Amidst negative narratives about Nigerians abroad, some Nigerians in the diaspora are making positive impacts in their host communities with academic excellence and great feats in different endeavours. Chidozie Ojobor is one of such Nigerians having won a global scholarship for his works in fighting antibiotic resistant bacteria.
Chidozie is a PHD candidate at the University of Toronto, Canada won a $5,000 (N1,827,500) scholarship from a Washington DC-based company that offers loans to international students.
Chidozie Ojobor is the first Canadian university student to win the scholarship. Ojobor and three others were selected as winners out of 1,121 eligible applicants. According to the University of Toronto, Ojobor’s submission identified the need to address the threat of superbugs.
Chidozie’s journey into research work started when he lost his sister Ginika to typhoid fever in 1999 – a sad event which propelled the PhD student to study microbiology at the University of Nigeria.
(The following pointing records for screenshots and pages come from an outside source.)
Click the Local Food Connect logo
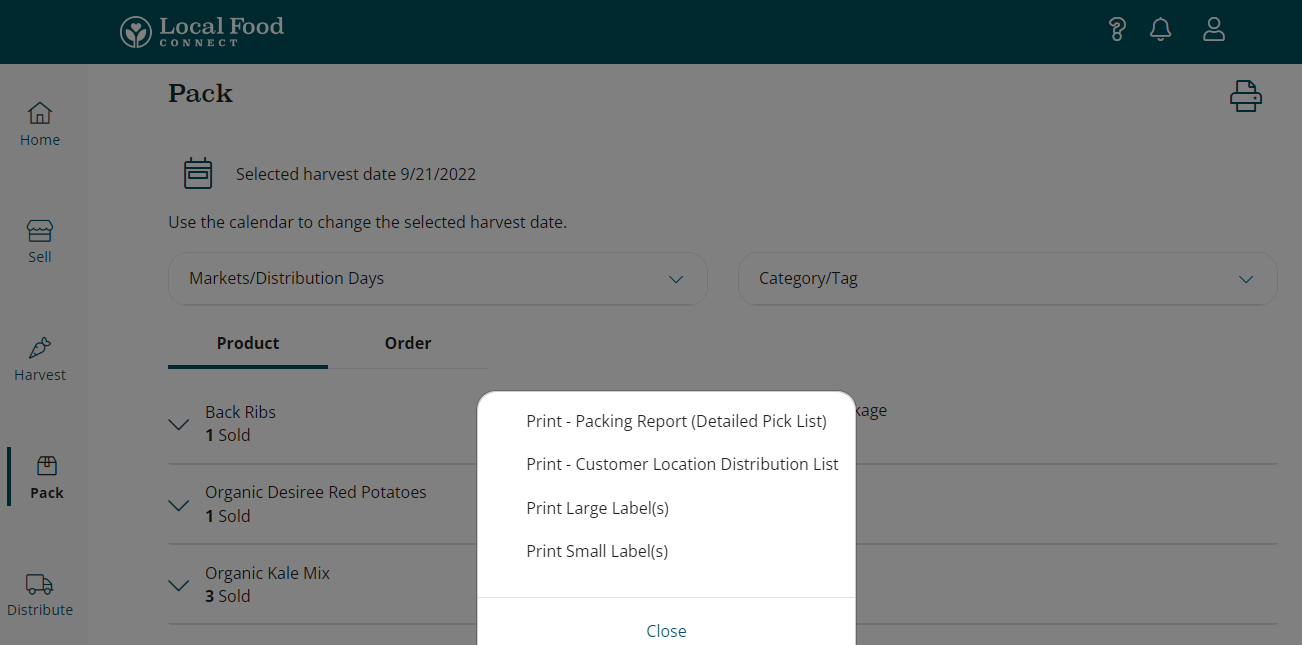The image size is (1302, 645). [202, 32]
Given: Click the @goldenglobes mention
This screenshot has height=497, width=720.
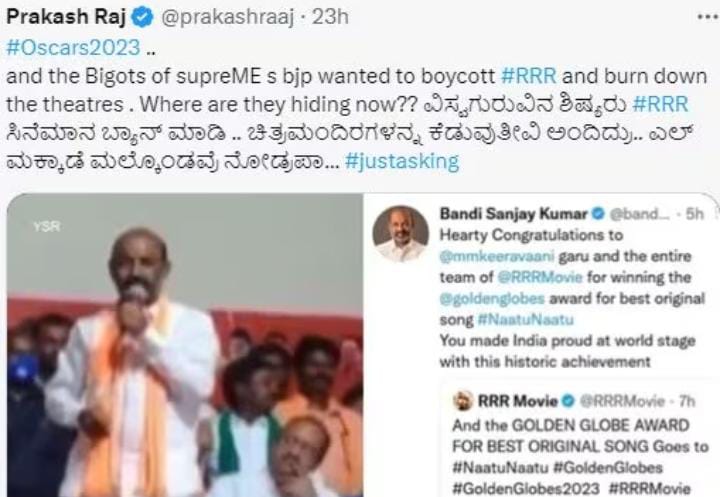Looking at the screenshot, I should (x=492, y=299).
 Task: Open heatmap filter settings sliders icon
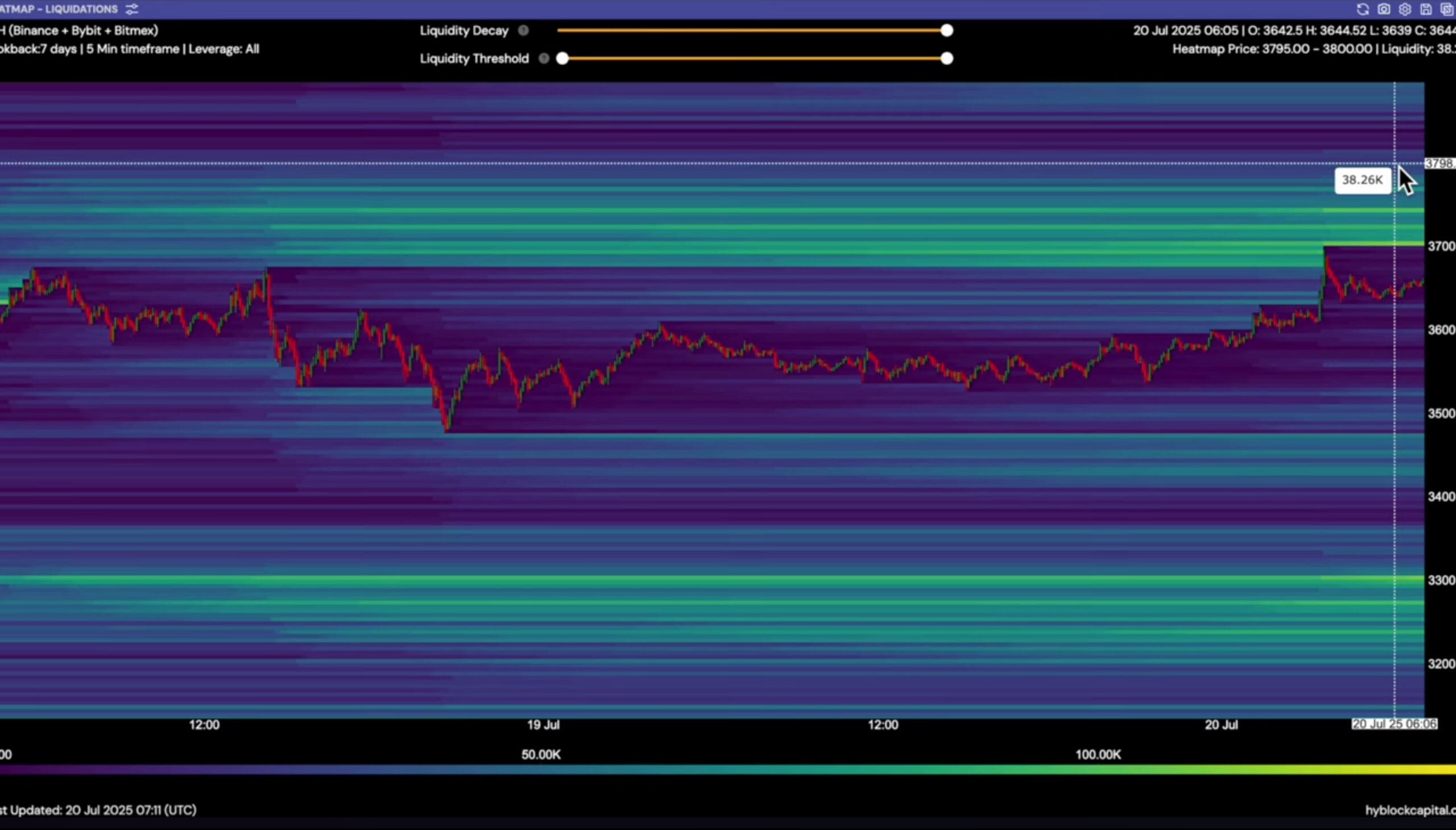coord(132,9)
Speaking of his sister, Chdozie said “Her death caused me to want to understand what typhoid meant, the organism that caused the disease, how it was disseminated and so on.
“Thinking that my sister may have been infected by a resistant strain that wouldn’t bow to antibiotics that were administered to her got me more interested in phage therapy.”
He said he feels great and encouraged that he is contributing to his field to prevent what happened to his sister from happening to many young and promising people from around the world.
Superbugs is a strain of bacteria that has become resistant to antibiotic drugs. It might be an insect that is difficult to control or eradicate, especially because it has become immune to insecticides.
It is also bacterium that is useful in biotechnology, typically one that has been genetically engineered to enhance its usefulness for a particular purpose.